A 55-year-old female with history of hypertension, hyperlipidemia, type 2 diabetes mellitus, cervical cancer, and subdural hematoma presented with 10-day history of right-sided facial numbness, ophthalmoplegia, and bilateral blurred vision. Exam revealed bilaterally impaired visual acuity to finger counting, left conjugate horizontal gaze palsy, right internuclear ophthalmoplegia (one-and-a-half syndrome), right peripheral facial nerve paresis, and diffuse hyperreflexia. LP showed a lymphocytic pleocytosis with elevated oligoclonal bands and kappa free light chains. MRI revealed multifocal contrast-enhancing periventricular, brainstem, and spinal cord lesions. MOG and aquaporin-4 antibodies were negative. She was initiated on high-dose IV steroids and an oral taper regimen with significant improvement.

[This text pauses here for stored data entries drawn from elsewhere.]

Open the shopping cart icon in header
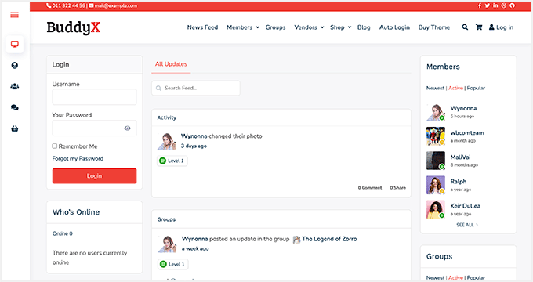This screenshot has height=282, width=533. tap(479, 27)
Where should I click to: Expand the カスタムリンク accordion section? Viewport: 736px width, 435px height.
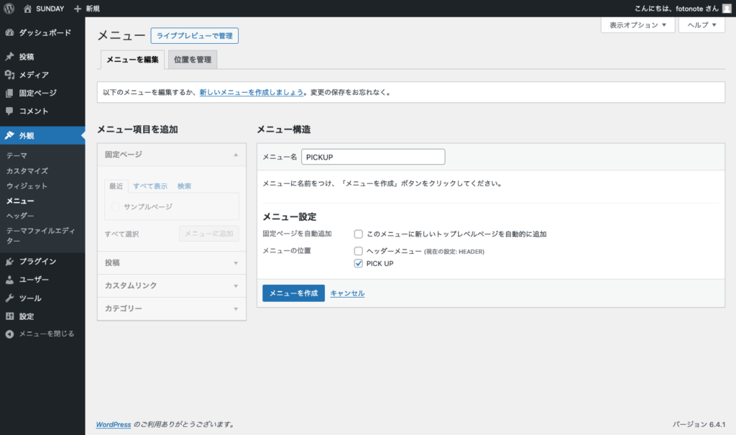point(171,285)
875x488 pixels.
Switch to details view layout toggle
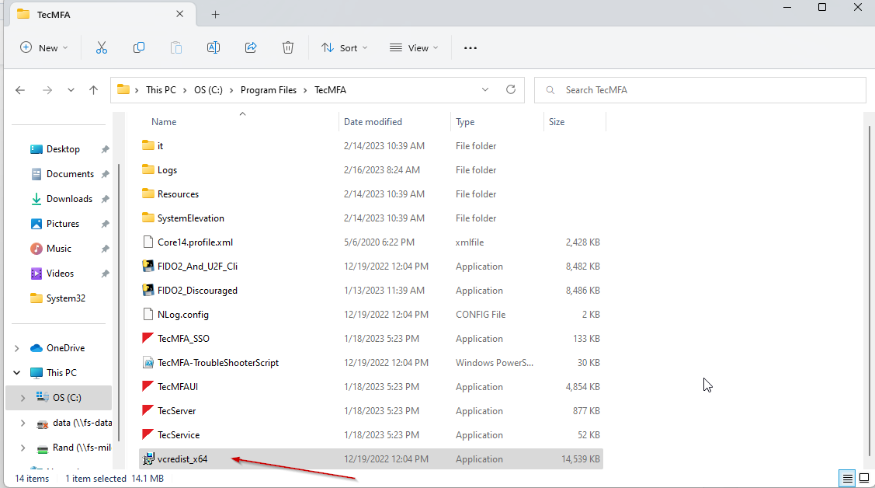tap(848, 478)
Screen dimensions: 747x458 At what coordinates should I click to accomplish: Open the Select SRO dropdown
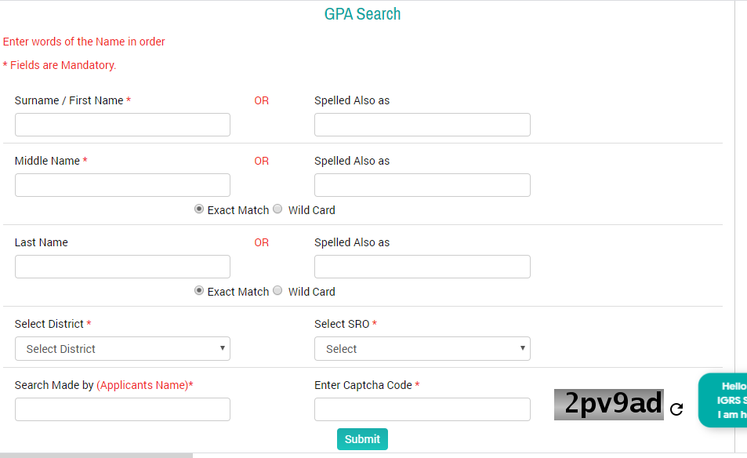(x=422, y=348)
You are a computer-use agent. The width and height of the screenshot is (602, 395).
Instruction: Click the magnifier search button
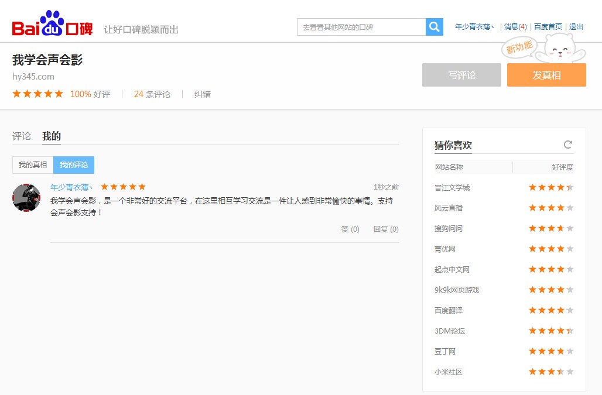434,27
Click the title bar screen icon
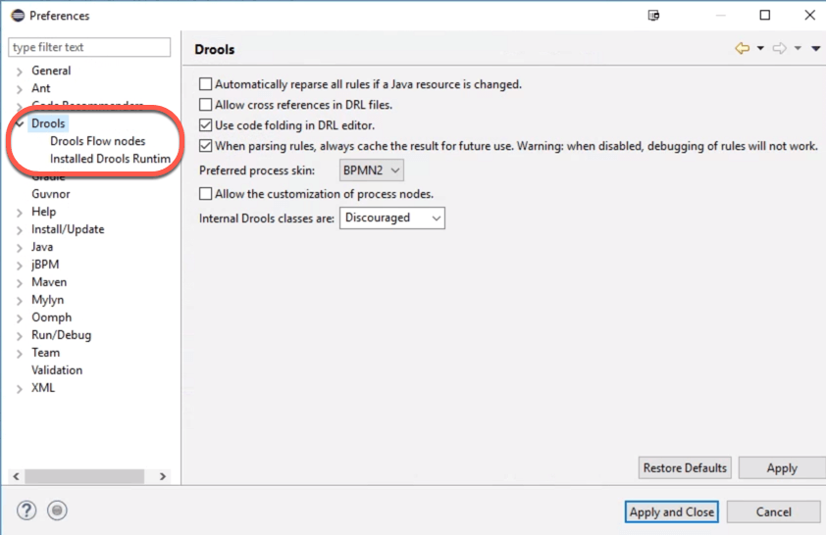 pos(654,16)
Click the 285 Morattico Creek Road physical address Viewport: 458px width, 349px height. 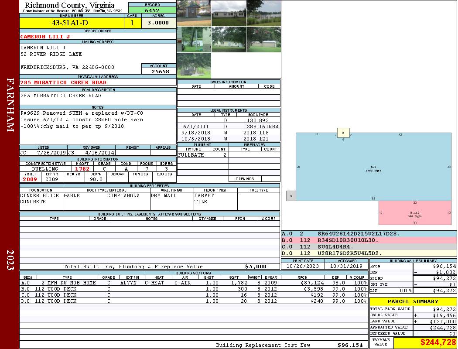click(x=63, y=82)
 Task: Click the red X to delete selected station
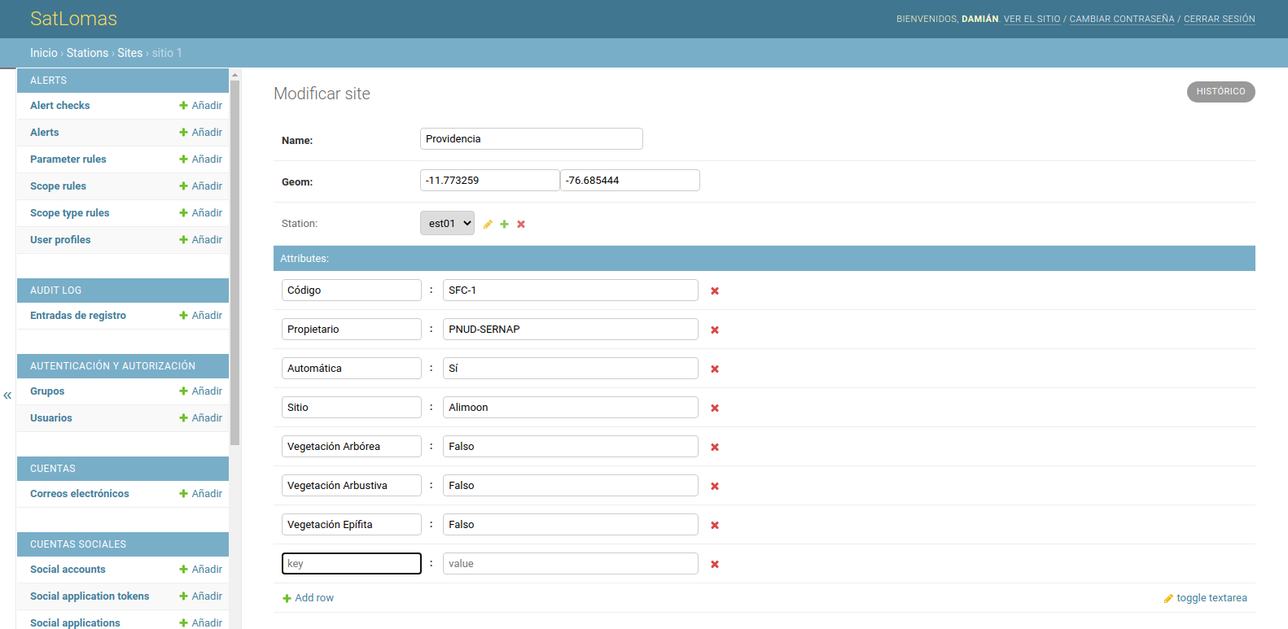pos(521,225)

One week after discharge she was readmitted for worsening visual acuity, ophthalmoplegia, dysarthria, dysphagia, and gait instability. MRI revealed progression of the prior lesions with new contrast-enhancing brainstem and periventricular lesions. Serial LPs showed persistent lymphocytic pleocytosis without evidence of malignancy. She underwent a second course of high-dose IV steroids, followed by plasmapheresis without improvement. Stereotactic brain biopsy was inconclusive. Repeat brain biopsy of a large periventricular lesion demonstrated a demyelinating lesion with relative axonal preservation and no evidence of malignancy. Based on her clinical course and pathologic findings, she was diagnosed with Marburg variant of multiple sclerosis. Monthly cyclophosphamide was initiated with gradual improvement.